Love your craze & enthusiasm; I'm very happy too.


----------



## Jungle

lol thanks!! 

Here's a song in my head that popped up

http://www.youtube.com/watch?v=B-DpRcxK_N8

Quad City DJ, cmon' 'n ride it!!


----------



## Jungle




----------



## Dibs

I'm wondering what people think of the CNR trying to suspend the Harrison's pension income of around 40 million, which lead to Pershing Square's offer to guarantee the 40 million in the event that CNR succeeds. 
http://www.theglobeandmail.com/globe-investor/cn-blocks-hunter-harrisons-pension/article2311913/


----------



## Jungle

One year earnings outlook disappoints investors; stock down 4% now.


----------



## webber22

It's bad luck to chirp good things about your stocks, especially in caps lock .


----------



## Ethan

Earnings beat estimates and they raised the dividend, but the stock is down 3.97% today.


----------



## Jungle

Earnings forecast lets investors down. Sorry those posts were bad luck, lesson learned. I believe CP reports this week also, but that stock looks way a head of its self too.


----------



## Toronto.gal

Ethan said:


> Earnings beat estimates and they raised the dividend, but the stock is down 3.97% today.

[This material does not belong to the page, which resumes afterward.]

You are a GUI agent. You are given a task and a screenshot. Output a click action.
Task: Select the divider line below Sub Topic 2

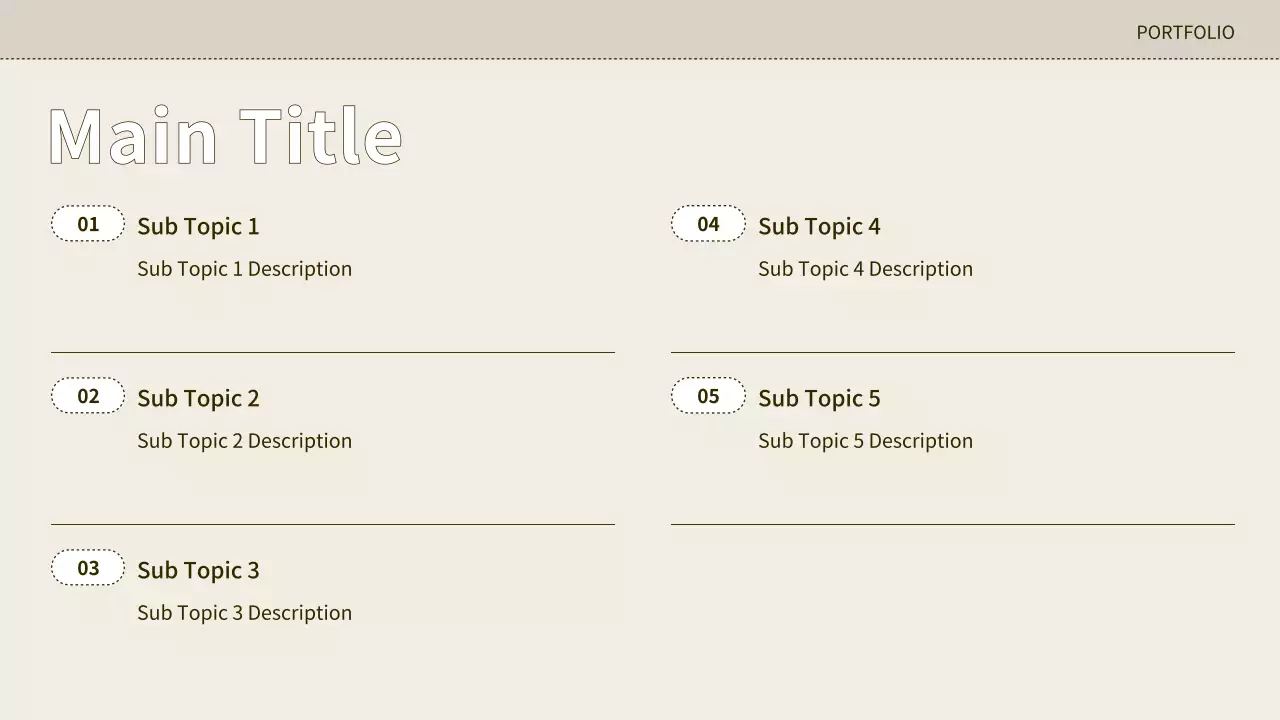[x=333, y=524]
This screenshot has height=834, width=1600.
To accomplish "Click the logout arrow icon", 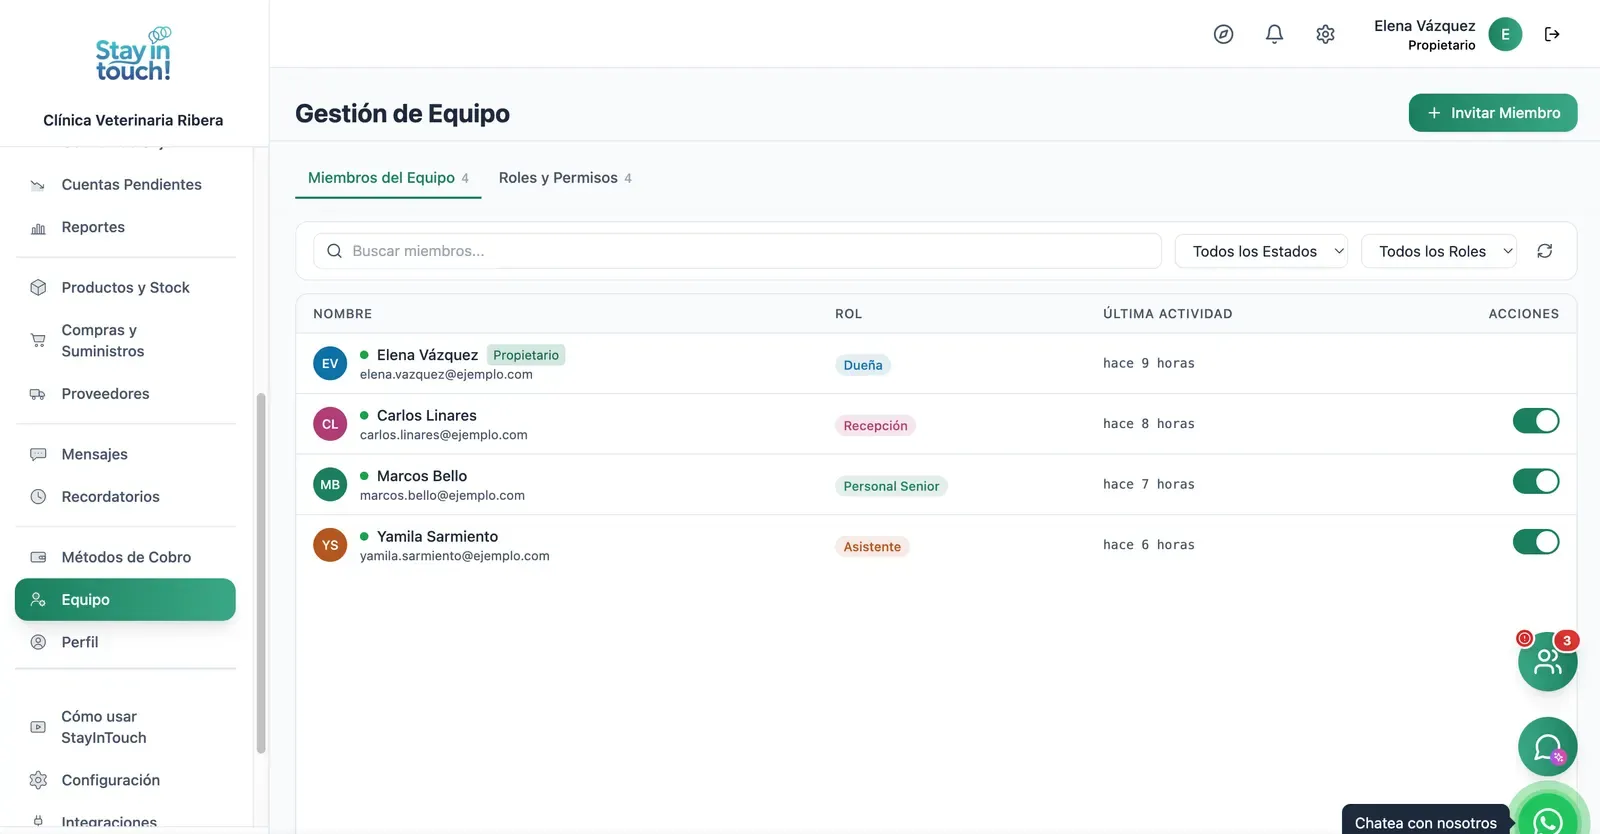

Sigh.....and yeah, it's all Jungle's fault.


----------



## marina628

Guess i saved 4% was going to buy some today ,slept in and then had to rush to Doctor's appointment. I do not own a rail stock yet ,on my things to do in 2012


----------



## Argonaut

Boy, I lost hundreds today (on paper). I like the quarter, but the outlook for railroads is what did it. Kansas City Southern was down twice as much. Almost at 2% yield now with the dividend increase, CNR still looks good.


----------



## Argonaut

http://www.canadianbusiness.com/art...r-q1-profit-surges-16-per-cent-to-775-million

Another good quarter, though the stock seems slow to react. Took a few hours to rise even though the results were known last night. This has happened before with CNR.. worth noting that it is probably a good buy after strong quarterly results.


----------



## Jungle

Yup, this is probably the best performing railway in North America right now. Nice history of increasing profit, dividend, lowering costs.


----------



## PMREdmonton

Railroads are great investments because:

1. They are a monopoly - no one else will build a railroad over their routes.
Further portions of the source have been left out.